Return every line of the data below without changing anything.

*Data listing*
== == ==

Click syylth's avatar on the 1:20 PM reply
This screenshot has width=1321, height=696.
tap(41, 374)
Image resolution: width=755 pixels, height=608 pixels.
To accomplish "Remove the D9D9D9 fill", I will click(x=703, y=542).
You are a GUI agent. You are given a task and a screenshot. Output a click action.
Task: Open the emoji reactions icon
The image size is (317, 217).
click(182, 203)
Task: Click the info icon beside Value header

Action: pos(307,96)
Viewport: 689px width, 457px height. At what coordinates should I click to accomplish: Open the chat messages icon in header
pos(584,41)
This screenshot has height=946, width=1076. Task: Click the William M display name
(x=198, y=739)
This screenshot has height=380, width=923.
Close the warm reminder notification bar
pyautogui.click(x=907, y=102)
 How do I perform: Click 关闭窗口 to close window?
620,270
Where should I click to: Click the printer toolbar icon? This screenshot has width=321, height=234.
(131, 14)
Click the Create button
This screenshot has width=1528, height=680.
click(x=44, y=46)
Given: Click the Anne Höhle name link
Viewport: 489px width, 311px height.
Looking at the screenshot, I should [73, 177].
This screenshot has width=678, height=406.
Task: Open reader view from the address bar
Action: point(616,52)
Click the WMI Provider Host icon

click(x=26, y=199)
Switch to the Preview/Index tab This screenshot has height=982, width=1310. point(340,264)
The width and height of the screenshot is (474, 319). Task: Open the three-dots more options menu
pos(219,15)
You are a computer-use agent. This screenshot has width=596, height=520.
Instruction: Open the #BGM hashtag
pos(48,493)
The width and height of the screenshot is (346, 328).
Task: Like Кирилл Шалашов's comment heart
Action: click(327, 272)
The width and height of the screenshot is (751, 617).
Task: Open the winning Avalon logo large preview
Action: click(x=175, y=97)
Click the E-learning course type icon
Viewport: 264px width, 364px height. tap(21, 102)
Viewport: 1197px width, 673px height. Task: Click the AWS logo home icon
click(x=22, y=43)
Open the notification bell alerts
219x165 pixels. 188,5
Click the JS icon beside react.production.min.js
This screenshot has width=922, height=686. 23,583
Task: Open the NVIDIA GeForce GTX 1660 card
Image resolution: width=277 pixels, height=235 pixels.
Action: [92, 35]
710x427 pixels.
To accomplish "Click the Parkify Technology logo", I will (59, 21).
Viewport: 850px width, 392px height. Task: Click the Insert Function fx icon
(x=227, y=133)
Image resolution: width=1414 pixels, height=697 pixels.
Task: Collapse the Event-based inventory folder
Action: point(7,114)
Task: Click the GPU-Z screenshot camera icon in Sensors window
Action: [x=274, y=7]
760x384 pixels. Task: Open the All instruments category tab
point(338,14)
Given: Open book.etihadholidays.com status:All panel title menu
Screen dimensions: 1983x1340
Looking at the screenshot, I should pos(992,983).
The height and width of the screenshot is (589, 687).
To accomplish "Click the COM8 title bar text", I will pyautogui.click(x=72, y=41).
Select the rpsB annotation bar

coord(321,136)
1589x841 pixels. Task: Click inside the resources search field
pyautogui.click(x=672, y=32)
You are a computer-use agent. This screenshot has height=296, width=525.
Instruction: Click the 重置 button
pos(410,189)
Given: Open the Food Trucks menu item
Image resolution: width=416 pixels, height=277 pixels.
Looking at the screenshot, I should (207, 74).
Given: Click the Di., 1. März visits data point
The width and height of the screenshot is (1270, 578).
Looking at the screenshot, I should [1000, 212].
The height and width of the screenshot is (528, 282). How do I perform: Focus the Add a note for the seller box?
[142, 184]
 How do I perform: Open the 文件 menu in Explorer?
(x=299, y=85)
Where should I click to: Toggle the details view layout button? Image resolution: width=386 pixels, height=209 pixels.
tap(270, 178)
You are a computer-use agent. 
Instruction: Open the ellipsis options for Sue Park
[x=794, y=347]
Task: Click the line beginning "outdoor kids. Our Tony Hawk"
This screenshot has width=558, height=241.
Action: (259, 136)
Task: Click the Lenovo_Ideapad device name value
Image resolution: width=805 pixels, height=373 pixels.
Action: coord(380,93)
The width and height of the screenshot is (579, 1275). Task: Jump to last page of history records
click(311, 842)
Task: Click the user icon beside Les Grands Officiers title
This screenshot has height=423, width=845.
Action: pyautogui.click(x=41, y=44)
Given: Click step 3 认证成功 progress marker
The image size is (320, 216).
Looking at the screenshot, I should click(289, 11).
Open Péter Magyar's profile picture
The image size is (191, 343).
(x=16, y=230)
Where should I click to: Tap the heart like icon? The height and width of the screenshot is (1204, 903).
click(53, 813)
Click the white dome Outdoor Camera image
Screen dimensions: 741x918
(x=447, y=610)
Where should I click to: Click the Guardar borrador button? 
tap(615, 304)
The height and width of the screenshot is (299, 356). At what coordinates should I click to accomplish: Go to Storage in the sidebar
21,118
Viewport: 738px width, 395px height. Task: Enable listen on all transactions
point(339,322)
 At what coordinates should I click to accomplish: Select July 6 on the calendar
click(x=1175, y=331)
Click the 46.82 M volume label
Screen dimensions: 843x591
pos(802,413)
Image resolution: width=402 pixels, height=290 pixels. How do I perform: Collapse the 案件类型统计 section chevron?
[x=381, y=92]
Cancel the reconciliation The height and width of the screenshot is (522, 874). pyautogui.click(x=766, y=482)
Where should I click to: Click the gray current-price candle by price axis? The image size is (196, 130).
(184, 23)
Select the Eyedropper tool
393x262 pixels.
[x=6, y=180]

== == ==

*RESPONSE*
Click syylth's avatar on the 1:20 PM reply
This screenshot has width=1321, height=696.
tap(41, 374)
Image resolution: width=755 pixels, height=608 pixels.
To accomplish "Remove the D9D9D9 fill", I will click(x=703, y=542).
You are a GUI agent. You are given a task and a screenshot. Output a click action.
Task: Open the emoji reactions icon
The image size is (317, 217).
click(182, 203)
Task: Click the info icon beside Value header

Action: pos(307,96)
Viewport: 689px width, 457px height. At what coordinates should I click to accomplish: Open the chat messages icon in header
pos(584,41)
This screenshot has height=946, width=1076. Task: Click the William M display name
(x=198, y=739)
This screenshot has height=380, width=923.
Close the warm reminder notification bar
pyautogui.click(x=907, y=102)
 How do I perform: Click 关闭窗口 to close window?
620,270
Where should I click to: Click the printer toolbar icon? This screenshot has width=321, height=234.
(131, 14)
Click the Create button
This screenshot has width=1528, height=680.
click(x=44, y=46)
Given: Click the Anne Höhle name link
Viewport: 489px width, 311px height.
Looking at the screenshot, I should [73, 177].
This screenshot has width=678, height=406.
Task: Open reader view from the address bar
Action: point(616,52)
Click the WMI Provider Host icon

click(x=26, y=199)
Switch to the Preview/Index tab This screenshot has height=982, width=1310. point(340,264)
The width and height of the screenshot is (474, 319). Task: Open the three-dots more options menu
pos(219,15)
You are a computer-use agent. This screenshot has width=596, height=520.
Instruction: Open the #BGM hashtag
pos(48,493)
The width and height of the screenshot is (346, 328).
Task: Like Кирилл Шалашов's comment heart
Action: click(327, 272)
The width and height of the screenshot is (751, 617).
Task: Open the winning Avalon logo large preview
Action: click(x=175, y=97)
Click the E-learning course type icon
Viewport: 264px width, 364px height. tap(21, 102)
Viewport: 1197px width, 673px height. Task: Click the AWS logo home icon
click(x=22, y=43)
Open the notification bell alerts
219x165 pixels. 188,5
Click the JS icon beside react.production.min.js
This screenshot has width=922, height=686. 23,583
Task: Open the NVIDIA GeForce GTX 1660 card
Image resolution: width=277 pixels, height=235 pixels.
Action: [92, 35]
710x427 pixels.
To accomplish "Click the Parkify Technology logo", I will (59, 21).
Viewport: 850px width, 392px height. Task: Click the Insert Function fx icon
(x=227, y=133)
Image resolution: width=1414 pixels, height=697 pixels.
Task: Collapse the Event-based inventory folder
Action: point(7,114)
Task: Click the GPU-Z screenshot camera icon in Sensors window
Action: [x=274, y=7]
760x384 pixels. Task: Open the All instruments category tab
point(338,14)
Given: Open book.etihadholidays.com status:All panel title menu
Screen dimensions: 1983x1340
Looking at the screenshot, I should pos(992,983).
The height and width of the screenshot is (589, 687).
To accomplish "Click the COM8 title bar text", I will pyautogui.click(x=72, y=41).
Select the rpsB annotation bar

coord(321,136)
1589x841 pixels. Task: Click inside the resources search field
pyautogui.click(x=672, y=32)
You are a computer-use agent. This screenshot has height=296, width=525.
Instruction: Click the 重置 button
pos(410,189)
Given: Open the Food Trucks menu item
Image resolution: width=416 pixels, height=277 pixels.
Looking at the screenshot, I should (207, 74).
Given: Click the Di., 1. März visits data point
The width and height of the screenshot is (1270, 578).
Looking at the screenshot, I should [1000, 212].
The height and width of the screenshot is (528, 282). How do I perform: Focus the Add a note for the seller box?
[142, 184]
 How do I perform: Open the 文件 menu in Explorer?
(x=299, y=85)
Where should I click to: Toggle the details view layout button? Image resolution: width=386 pixels, height=209 pixels.
tap(270, 178)
You are a computer-use agent. 
Instruction: Open the ellipsis options for Sue Park
[x=794, y=347]
Task: Click the line beginning "outdoor kids. Our Tony Hawk"
This screenshot has width=558, height=241.
Action: (259, 136)
Task: Click the Lenovo_Ideapad device name value
Image resolution: width=805 pixels, height=373 pixels.
Action: coord(380,93)
The width and height of the screenshot is (579, 1275). Task: Jump to last page of history records
click(311, 842)
Task: Click the user icon beside Les Grands Officiers title
This screenshot has height=423, width=845.
Action: pyautogui.click(x=41, y=44)
Given: Click step 3 认证成功 progress marker
The image size is (320, 216).
Looking at the screenshot, I should click(289, 11).
Open Péter Magyar's profile picture
The image size is (191, 343).
(x=16, y=230)
Where should I click to: Tap the heart like icon? The height and width of the screenshot is (1204, 903).
click(53, 813)
Click the white dome Outdoor Camera image
Screen dimensions: 741x918
(x=447, y=610)
Where should I click to: Click the Guardar borrador button? 
tap(615, 304)
The height and width of the screenshot is (299, 356). At what coordinates should I click to accomplish: Go to Storage in the sidebar
21,118
Viewport: 738px width, 395px height. Task: Enable listen on all transactions
point(339,322)
 At what coordinates should I click to accomplish: Select July 6 on the calendar
click(x=1175, y=331)
Click the 46.82 M volume label
Screen dimensions: 843x591
pos(802,413)
Image resolution: width=402 pixels, height=290 pixels. How do I perform: Collapse the 案件类型统计 section chevron?
[x=381, y=92]
Cancel the reconciliation The height and width of the screenshot is (522, 874). pyautogui.click(x=766, y=482)
Where should I click to: Click the gray current-price candle by price axis? The image size is (196, 130).
(184, 23)
Select the Eyedropper tool
393x262 pixels.
[x=6, y=180]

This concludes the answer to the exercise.